--- EXERCISE ---
Check every line of the records below for the string "will" and copy the ones that have it.

--- DATA RECORDS ---
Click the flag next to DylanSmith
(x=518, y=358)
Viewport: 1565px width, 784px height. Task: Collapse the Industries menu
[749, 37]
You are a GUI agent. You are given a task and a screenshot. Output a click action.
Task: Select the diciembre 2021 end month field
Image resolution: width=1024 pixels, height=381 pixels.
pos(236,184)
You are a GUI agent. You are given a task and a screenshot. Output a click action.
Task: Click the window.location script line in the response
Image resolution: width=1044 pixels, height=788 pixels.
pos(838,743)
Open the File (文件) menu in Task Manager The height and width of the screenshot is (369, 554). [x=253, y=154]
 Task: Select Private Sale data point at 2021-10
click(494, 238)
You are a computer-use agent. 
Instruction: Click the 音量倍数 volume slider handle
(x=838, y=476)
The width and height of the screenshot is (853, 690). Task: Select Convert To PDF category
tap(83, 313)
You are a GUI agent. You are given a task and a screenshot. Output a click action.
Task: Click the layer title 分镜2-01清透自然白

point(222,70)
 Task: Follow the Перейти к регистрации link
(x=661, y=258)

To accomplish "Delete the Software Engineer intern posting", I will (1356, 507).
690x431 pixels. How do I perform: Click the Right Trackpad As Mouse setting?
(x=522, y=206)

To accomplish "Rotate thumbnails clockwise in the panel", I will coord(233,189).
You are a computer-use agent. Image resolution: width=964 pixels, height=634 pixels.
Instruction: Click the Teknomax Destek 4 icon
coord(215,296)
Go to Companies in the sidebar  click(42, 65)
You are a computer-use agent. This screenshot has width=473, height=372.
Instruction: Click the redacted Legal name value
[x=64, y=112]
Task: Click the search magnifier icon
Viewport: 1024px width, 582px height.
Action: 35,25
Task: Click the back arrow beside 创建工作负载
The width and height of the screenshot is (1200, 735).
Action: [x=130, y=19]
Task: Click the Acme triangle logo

--- ANSWER FOR THE TASK ---
To accomplish "Delete the Software Engineer intern posting", I will (1356, 507).
To accomplish "Rotate thumbnails clockwise in the panel", I will coord(233,189).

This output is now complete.